◆ **SUPPLIED DATA**:
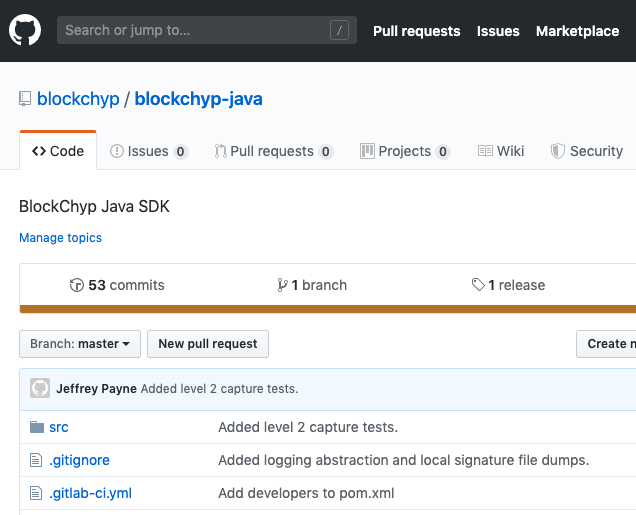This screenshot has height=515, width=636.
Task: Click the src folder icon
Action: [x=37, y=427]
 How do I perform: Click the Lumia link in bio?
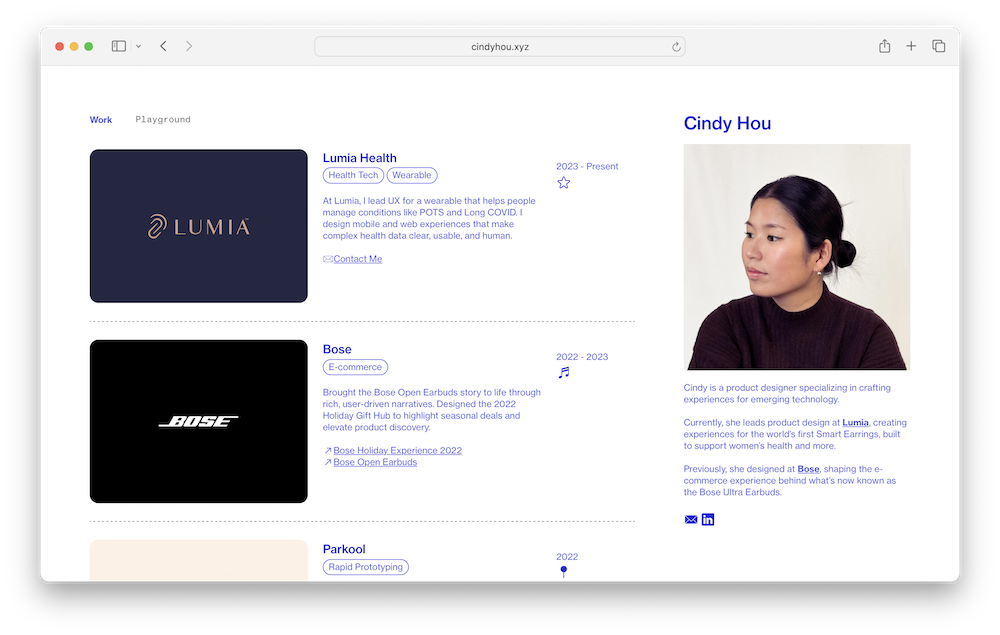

--

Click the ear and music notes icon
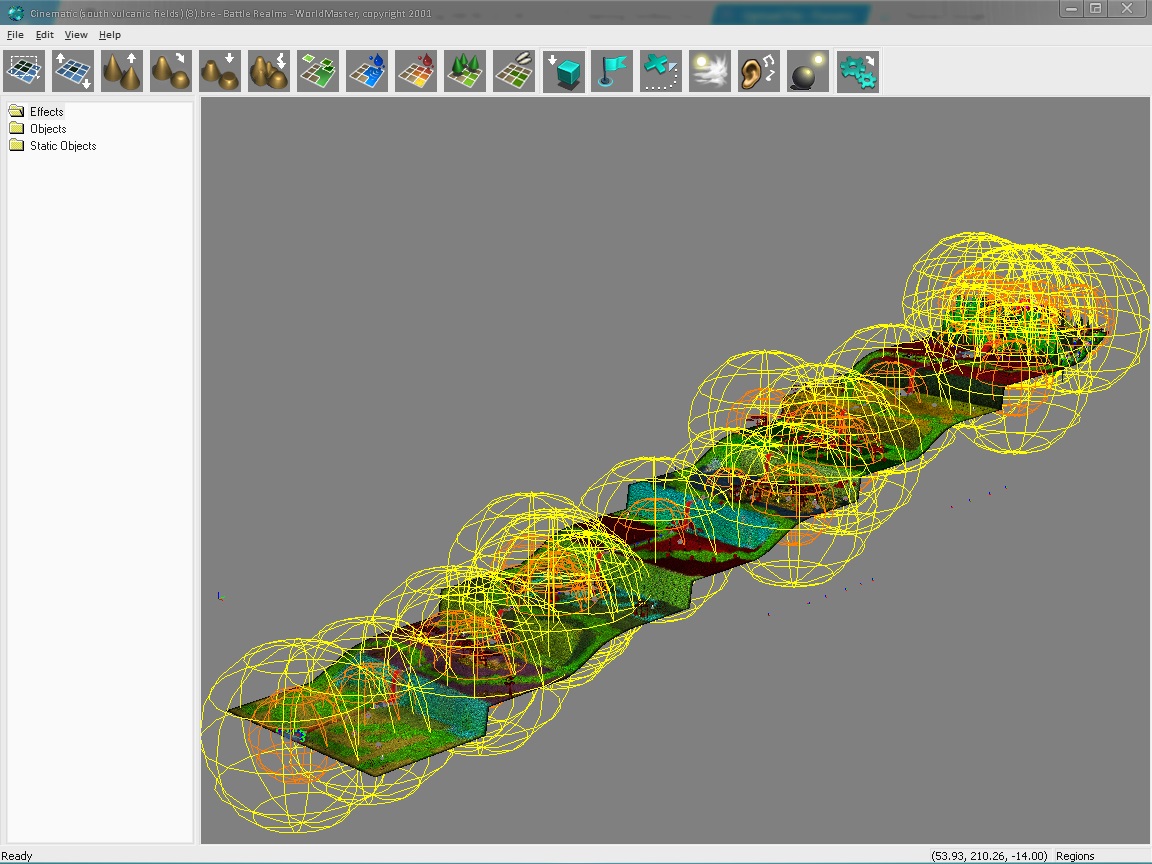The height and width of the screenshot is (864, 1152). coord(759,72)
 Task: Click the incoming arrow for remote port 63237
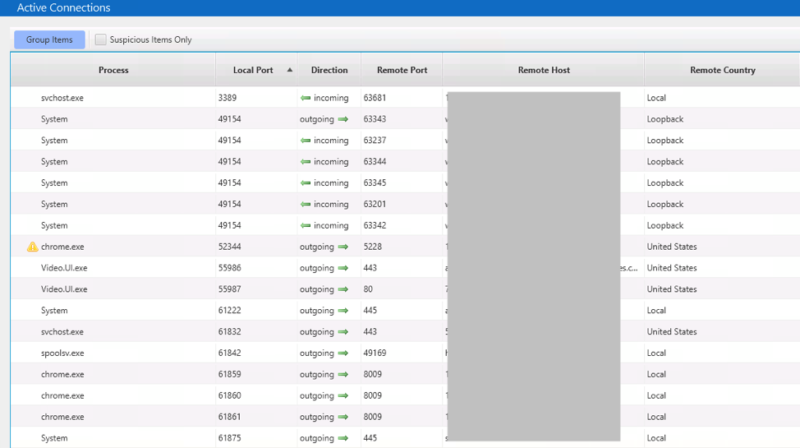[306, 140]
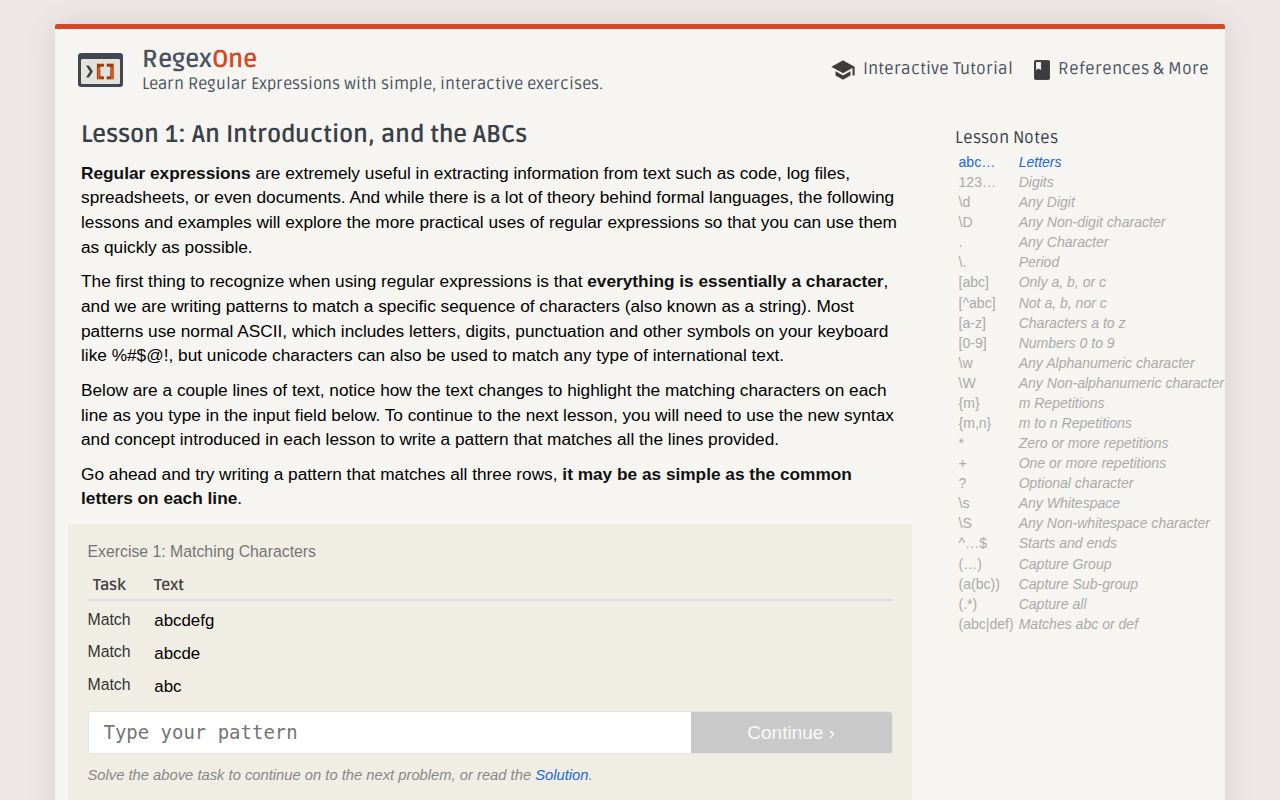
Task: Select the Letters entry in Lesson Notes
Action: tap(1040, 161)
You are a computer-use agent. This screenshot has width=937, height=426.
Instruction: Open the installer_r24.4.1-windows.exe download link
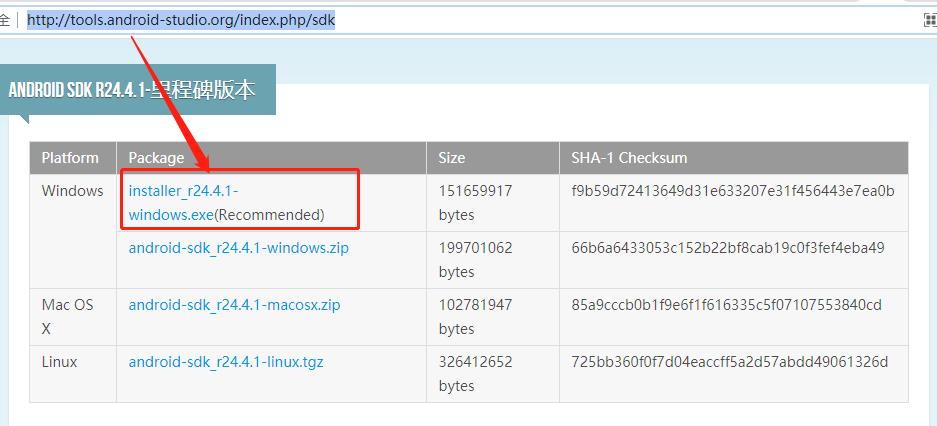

--

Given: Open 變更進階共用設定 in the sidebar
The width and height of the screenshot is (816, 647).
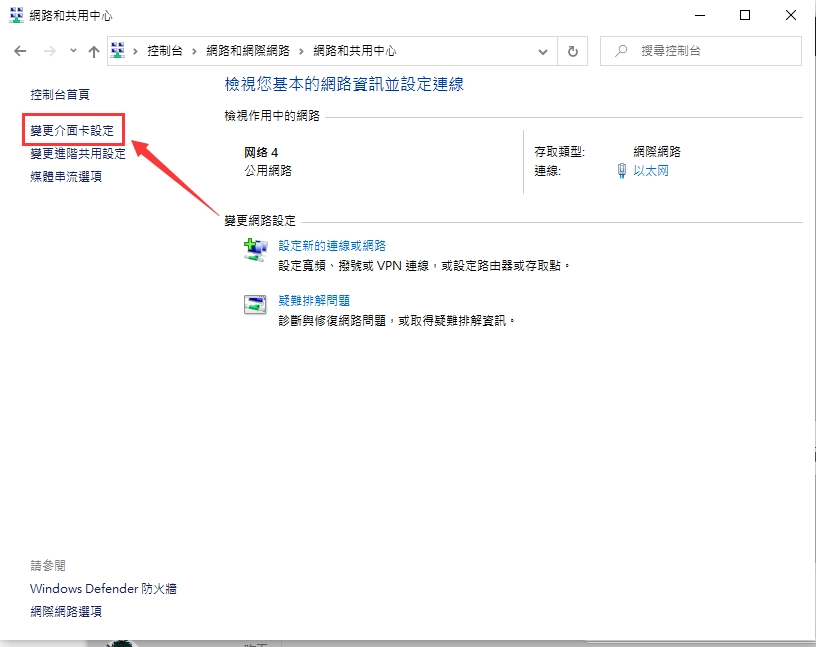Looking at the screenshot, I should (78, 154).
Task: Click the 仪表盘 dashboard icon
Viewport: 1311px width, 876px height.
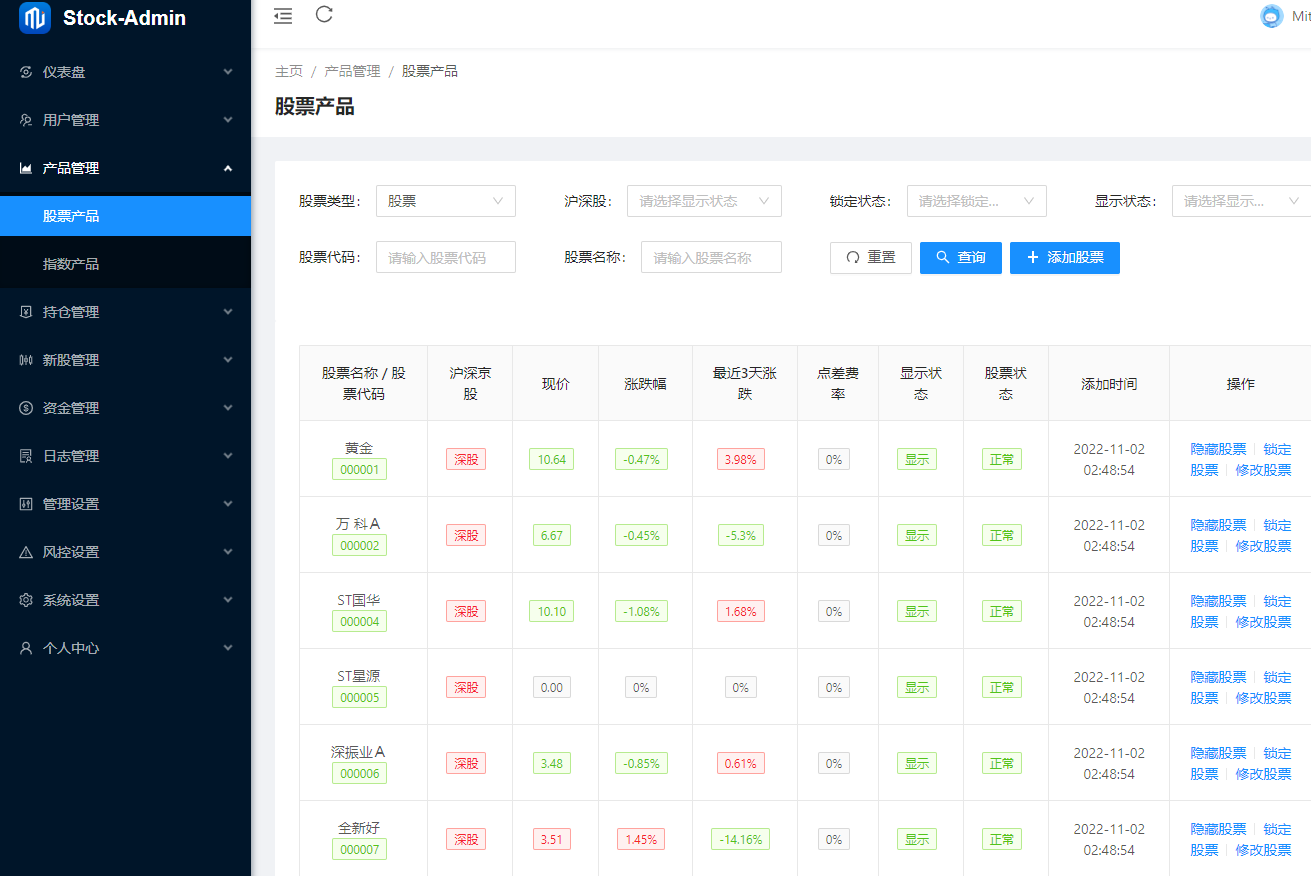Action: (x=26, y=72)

◆ **ACTIVITY**: Only a number is wanted here: how many lines of the records above contain "link".

◆ **SOLUTION FOR THIS TASK**: 2